>> start Data supplied

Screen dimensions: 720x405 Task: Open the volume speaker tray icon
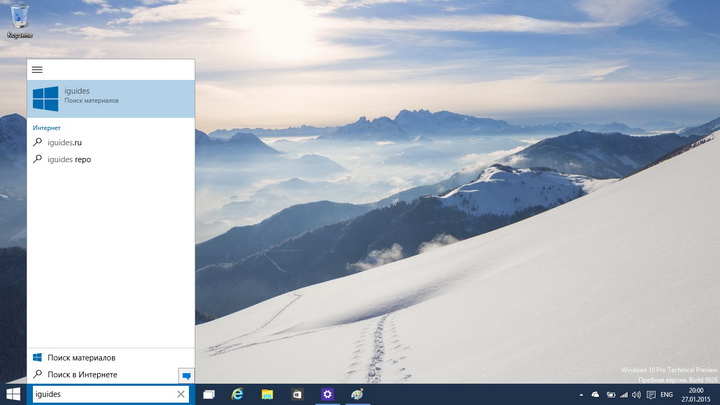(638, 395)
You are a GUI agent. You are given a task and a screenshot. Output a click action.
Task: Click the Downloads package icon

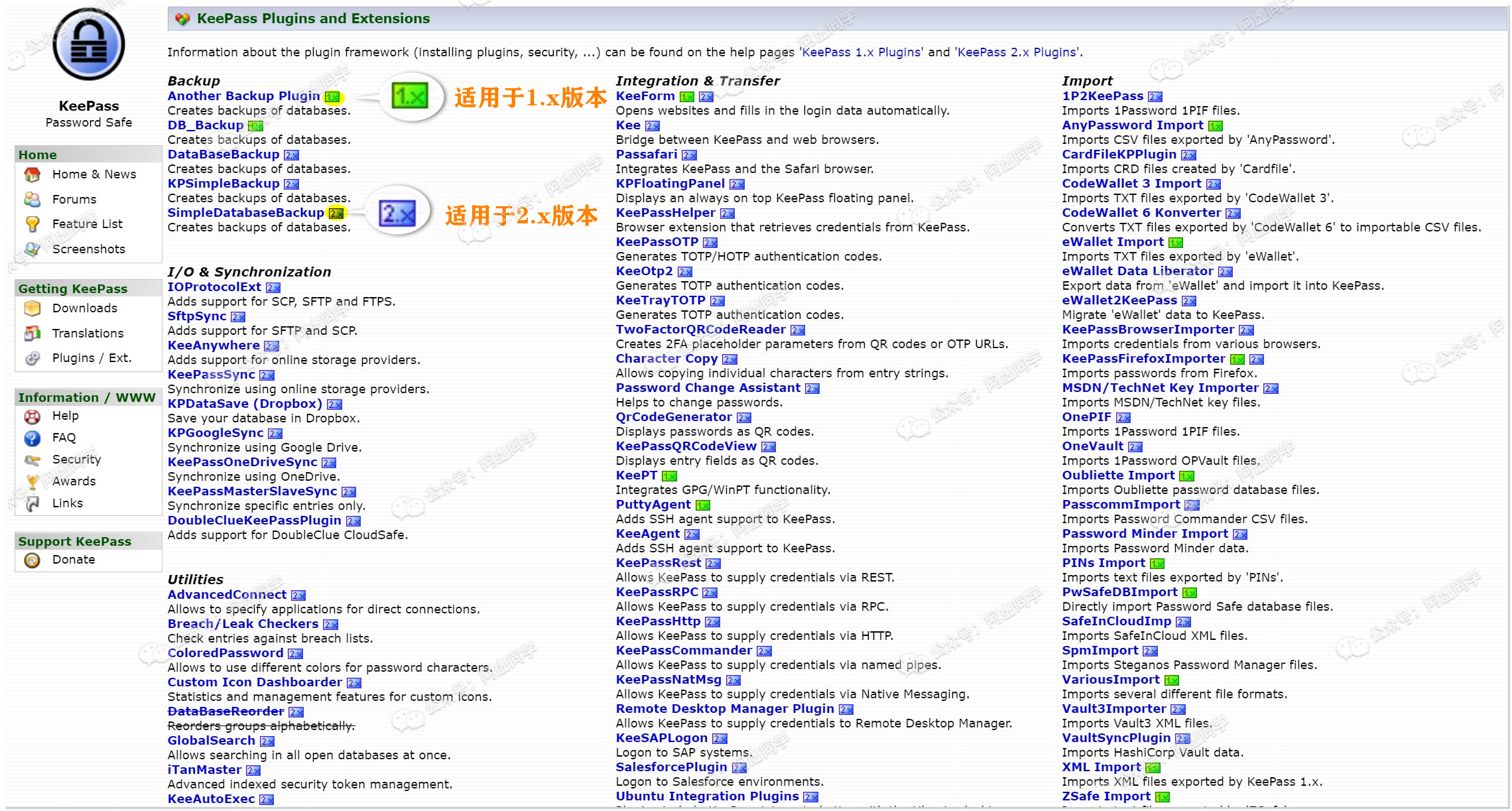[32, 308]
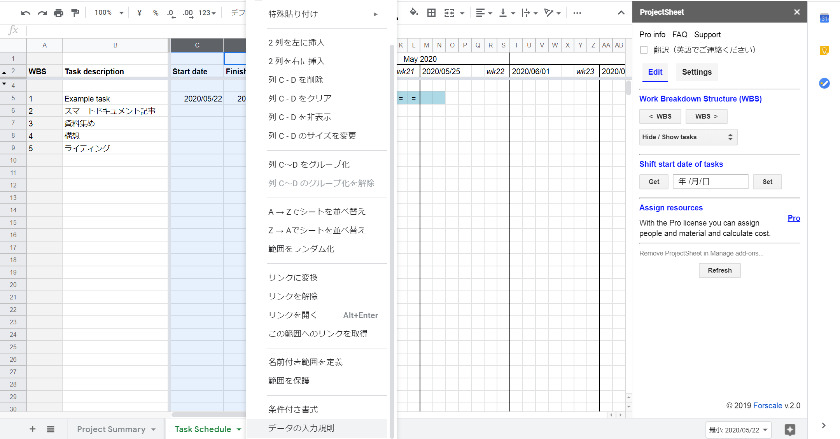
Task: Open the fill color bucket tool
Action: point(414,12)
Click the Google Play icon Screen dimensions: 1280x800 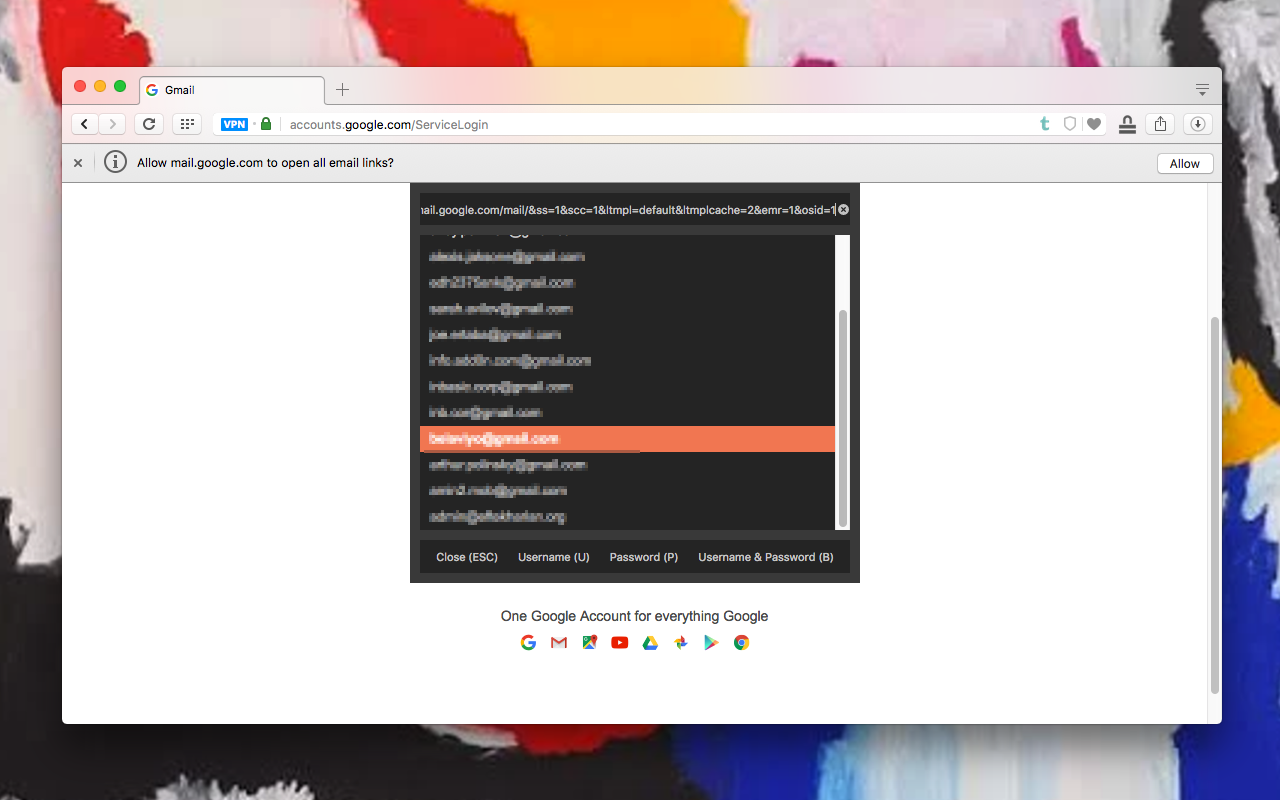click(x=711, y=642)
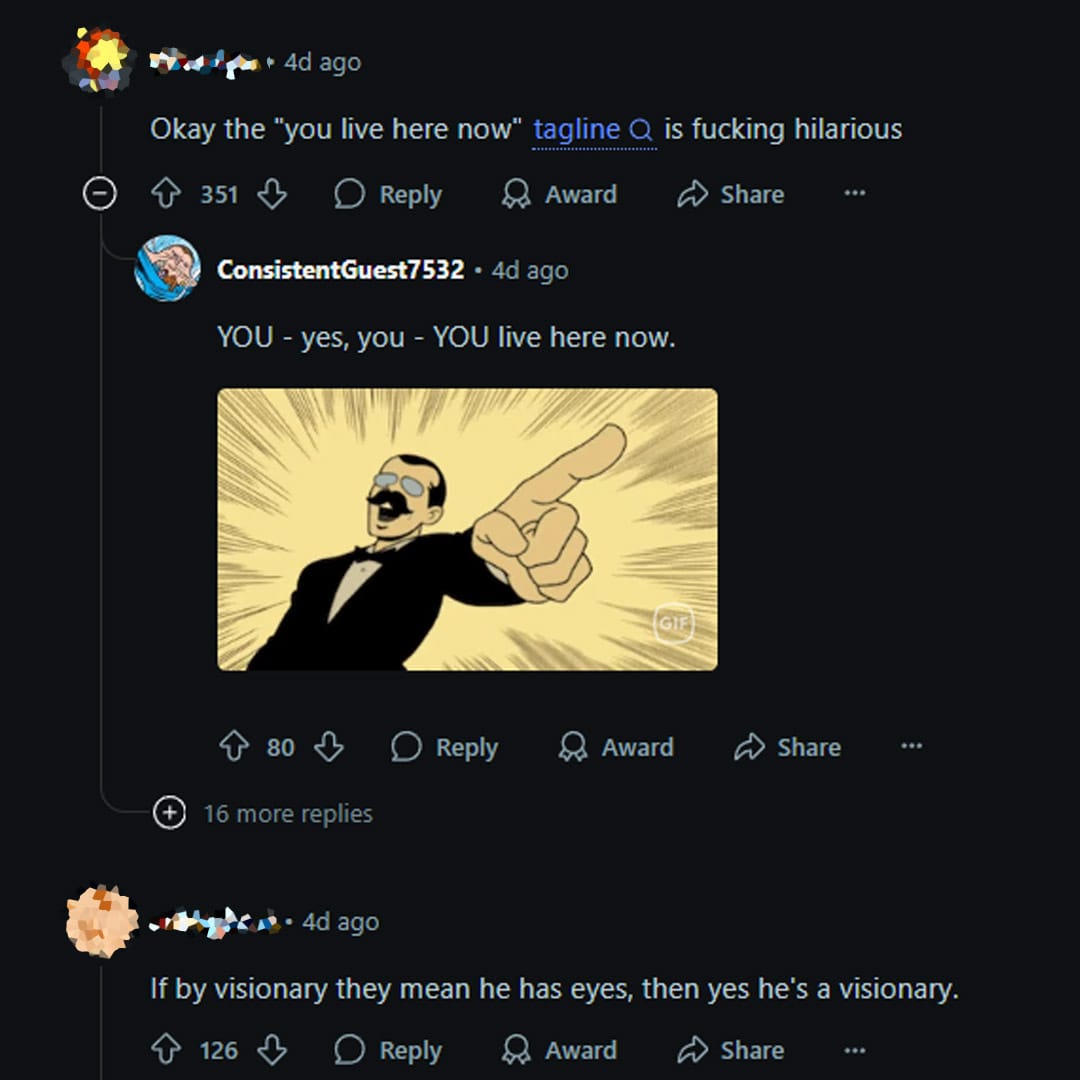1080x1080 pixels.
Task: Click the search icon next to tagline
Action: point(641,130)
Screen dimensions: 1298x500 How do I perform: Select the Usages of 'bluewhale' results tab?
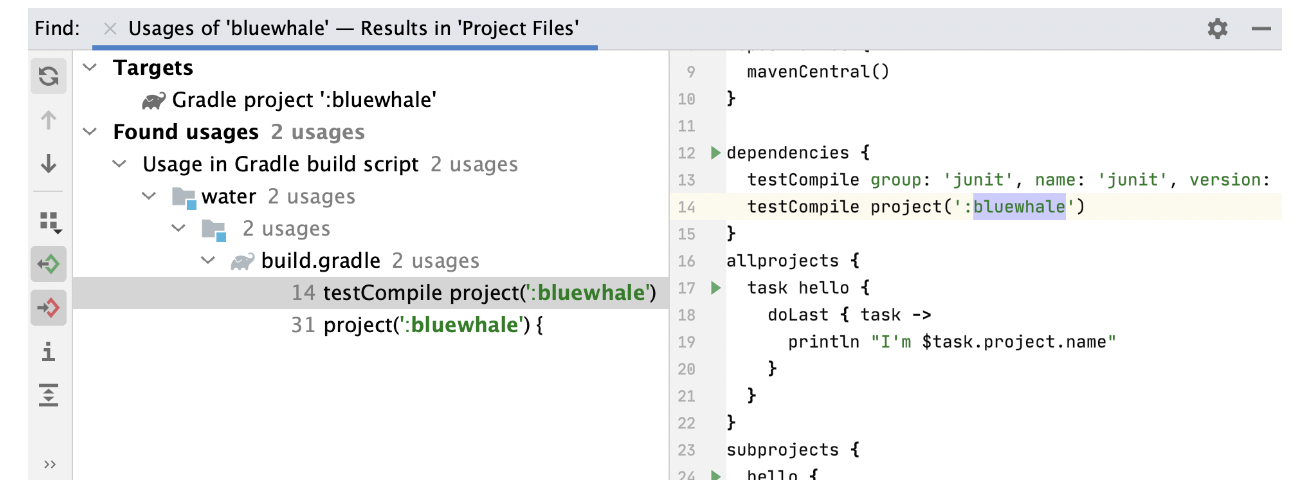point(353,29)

>> end Data supplied

*Work to be completed*: Begin at the line that has "Screen dimensions: 1298x500" and stop at the end of the rows. Give only those lines again, requests included, with each coordinate in the answers multiplied by 0.8 and rounded to a whole number (halves go up), and leave the pictures out.

*Answer to the task*:
Screen dimensions: 1298x500 How do I perform: Select the Usages of 'bluewhale' results tab?
point(282,23)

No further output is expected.